Roasted Asparagus Salad with Chinese Sausage and Watercress

I’m taking Arthur’s advice this month and eating plenty of asparagus while they’re in season. In fact, I owe so much to the erudite and challenging wisdom he’s extended me that I had even considered blending this vegetable with strawberries (the other food he mentioned is best in June) in a salad, and took this idea for a good mental romp in the park, but ultimately, I chickened out on the big kid slide. For now.

The other thing I feel I must mention is the decades-long tiredness of the basic ingredients which make up an “Asian” flavored salad. We all know and love an Asian Chicken Salad, that low-on-carbs-but-not-on-flavor very California cuisine dish which combines shredded, light green greens with chicken and carrots in a sweet, sesame oil-infused dressing. I like The Delicious Life’s rant on its clownishly un-Chinese heritage (as well as the recipe). But the reason I bring it up is that almost every salad recipe that has the word “Asian” in it these days invariably has a sugary, sesame and soy dressing sometimes hit with peanut butter or fish sauce, and with always ginger and garlic. And it just doesn’t have to be that way.

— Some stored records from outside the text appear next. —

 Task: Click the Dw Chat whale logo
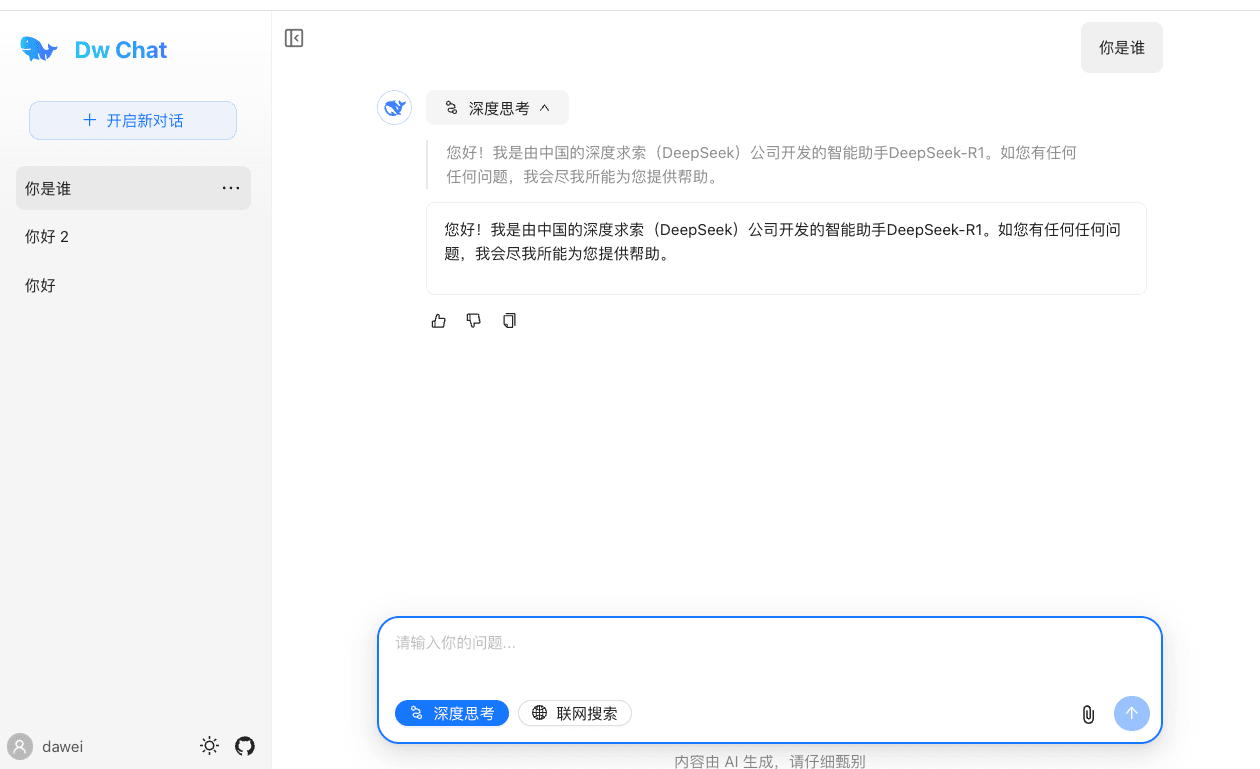[x=39, y=49]
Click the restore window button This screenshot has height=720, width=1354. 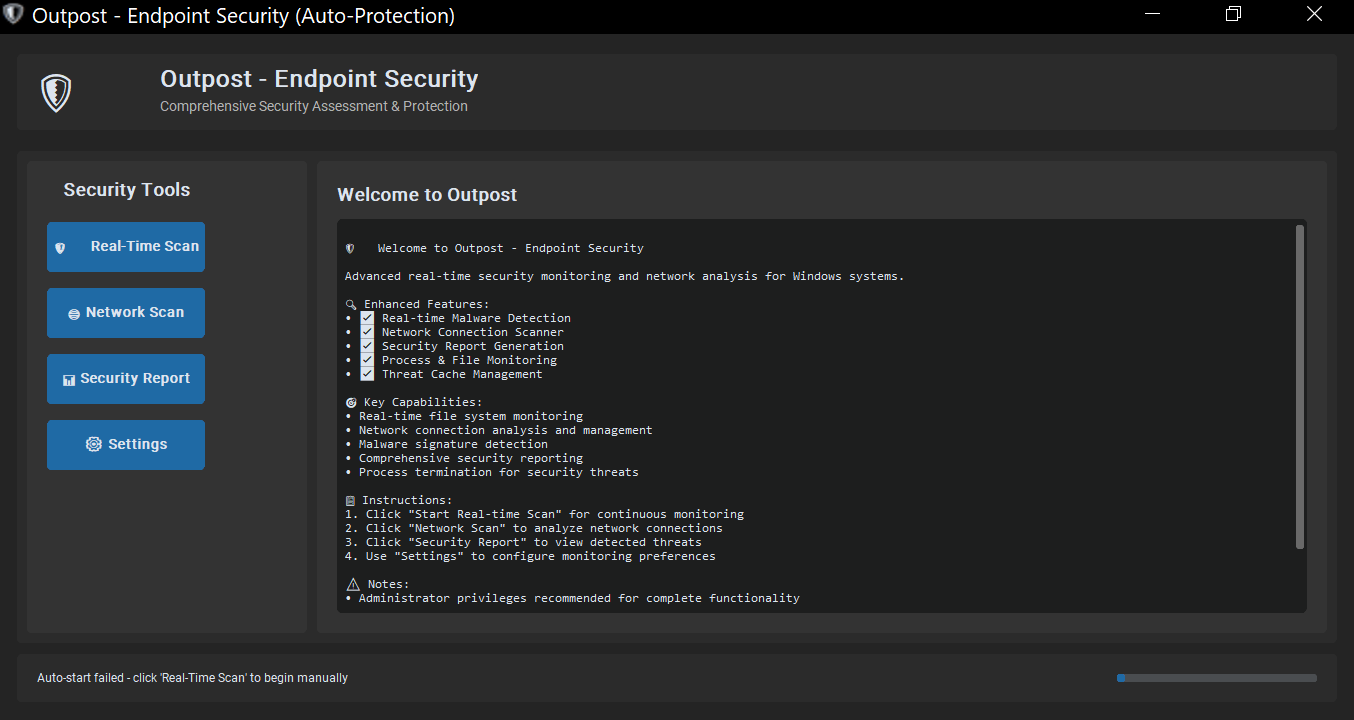click(x=1233, y=14)
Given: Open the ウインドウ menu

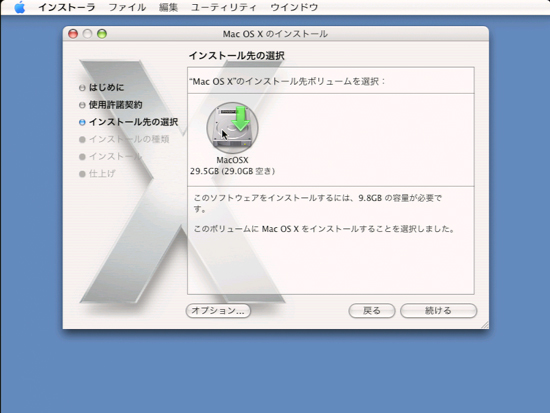Looking at the screenshot, I should point(294,7).
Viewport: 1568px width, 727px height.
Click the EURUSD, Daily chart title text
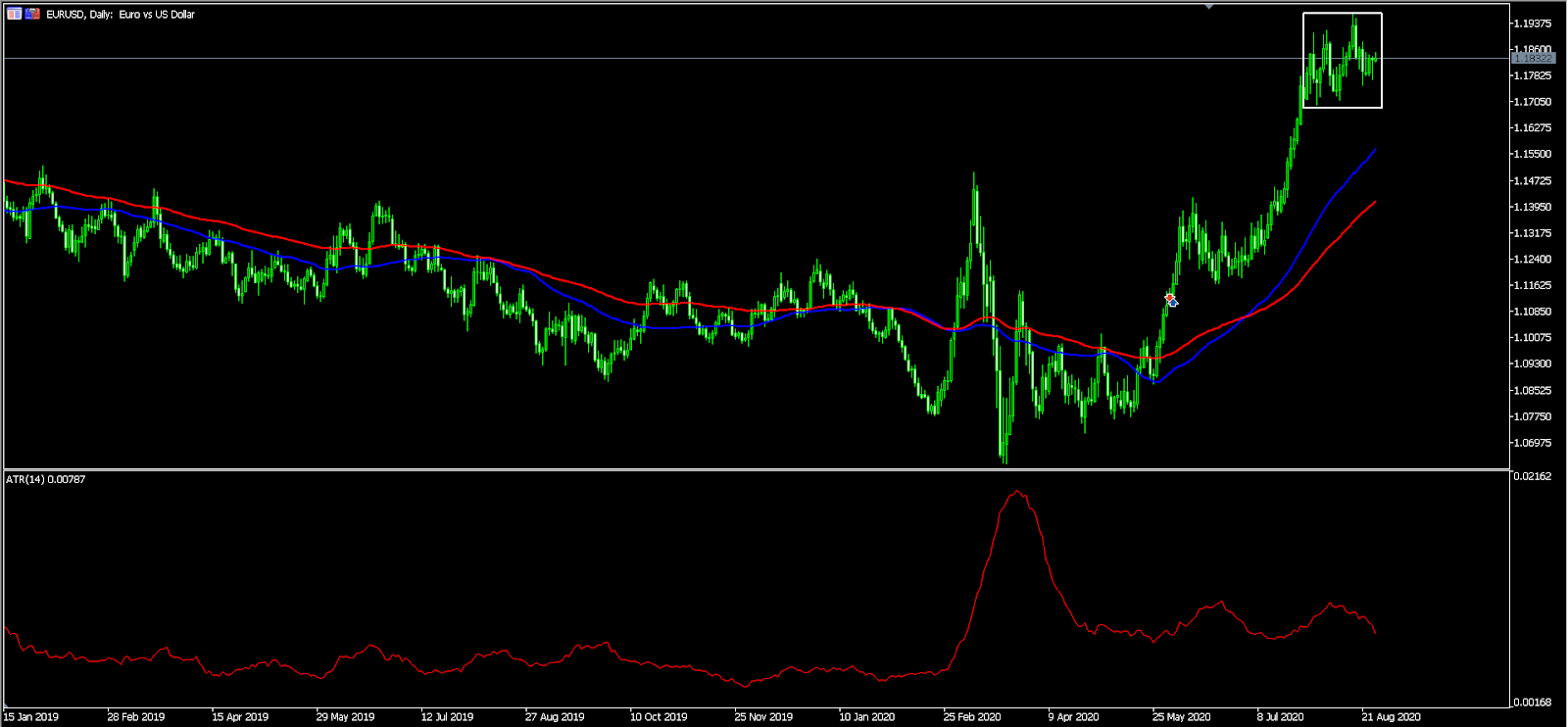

And, since most of these salad dishes aren’t Asian in any authentic sense, why the monotonous labeling of “Asian” this, or “Asian-style” that? We’re talking about Asian fusion here, after all. Fuse some Asian ingredients with some not so Asian ones and hold that dressing, please. The world our oyster sauce-marinated, five spice-powdered, chili oil-scented squid, parsnip and sweet potato salad, and so let’s start exploring it.

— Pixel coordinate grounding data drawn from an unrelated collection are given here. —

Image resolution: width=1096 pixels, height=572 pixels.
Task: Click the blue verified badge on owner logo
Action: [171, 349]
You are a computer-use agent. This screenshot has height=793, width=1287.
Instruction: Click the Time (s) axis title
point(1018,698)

One of these days a perfect June strawberries and asparagus recipe will come to me. But until then I toyed around with some quickly roasted (still crisp) asparagus and Chinese lap cheong sausages (since they make such a great shape pair), a little watercress for leafy crunch and a few other basic flavors like shallots, garlic, lemon and a little touch of fresh chile heat.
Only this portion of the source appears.